REQUIREMENT
Continue the passage on design borrowing critical knowledge from other fields, picking up right after its final sentence.
— begin TEXT EXCERPT —
In order to be critical of the status quo, design often needs to reach into other fields. In order to borrow knowledge in an effective way, it needs to be fully informed of the critical discourses from those fields. It’s fine to rename a designer a Translator in order to expand the role, but in the end, a designer who does not speak more than one language cannot make a meaningful translation. The projects in the biennial that were the most successful did exactly this: they took advantage of the possibility for dialogue afforded by this ambitious platform, and learned a new language. This was because the chosen designers in those categories already had a career history of social engagement; translating was part of their skillset. For others, the imperative to ‘be critical’ (falsely read as: ‘be noncommercial’) seemed to actually hamper them from aesthetic consideration, which they otherwise excel at.
— end TEXT EXCERPT —
— begin INFORMATION GIVEN —
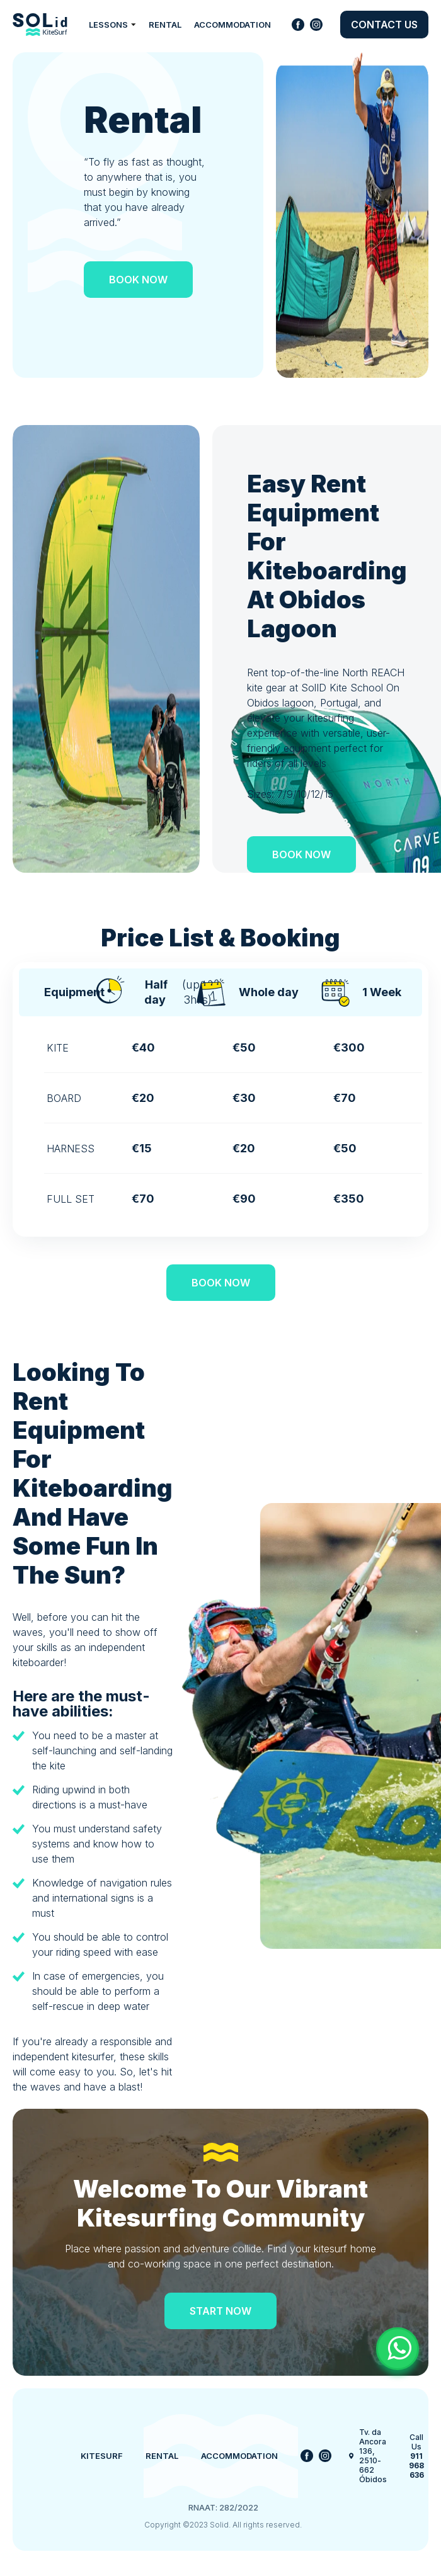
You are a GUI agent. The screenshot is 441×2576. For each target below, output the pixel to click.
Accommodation (232, 25)
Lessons (112, 25)
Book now (138, 279)
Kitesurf (102, 2456)
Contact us (384, 24)
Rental (165, 25)
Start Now (220, 2311)
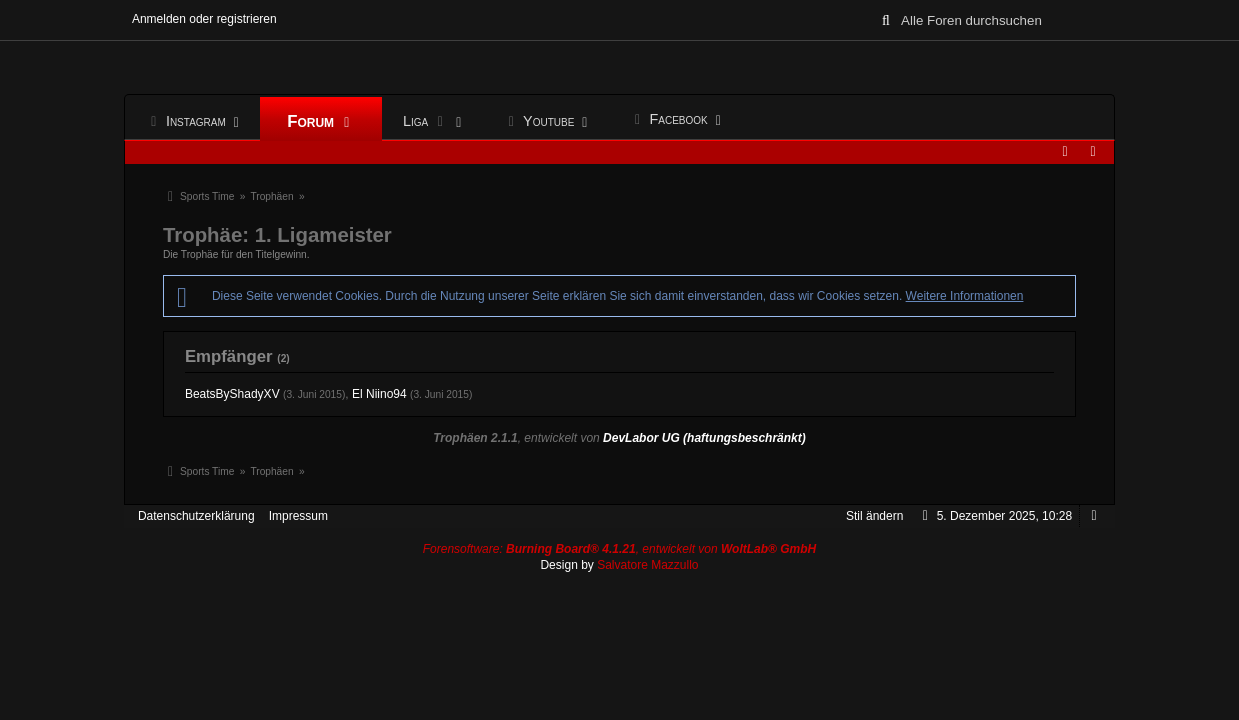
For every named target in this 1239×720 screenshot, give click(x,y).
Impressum (298, 516)
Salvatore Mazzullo (647, 565)
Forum (321, 122)
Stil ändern (874, 516)
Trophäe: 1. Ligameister (280, 235)
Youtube (540, 122)
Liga (427, 122)
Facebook (670, 120)
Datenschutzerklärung (196, 516)
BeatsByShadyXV (232, 394)
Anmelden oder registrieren (204, 19)
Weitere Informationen (965, 296)
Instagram (188, 122)
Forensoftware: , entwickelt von (620, 549)
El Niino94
— end INFORMATION GIVEN —
ANSWER
London-based Slovenian architect Miloš Kosec, part of the design team of the Brand New Coexistence category, referred to his witty biennial project, ‘Interpassive Machine’ (an installation in the museum foyer with printers that randomly shoot out pages of content determined by algorithms), as ‘postcritical.’ As much as the term worries me for its implication that critique is useless – it’s not – as a descriptor for a historical moment in which the term ‘critical’ has become worn through, it’s appropriate. As soon as it’s possible to say ‘criticality is trending’ – as the curators did – you can be sure that, whatever it means, it’s on its way out.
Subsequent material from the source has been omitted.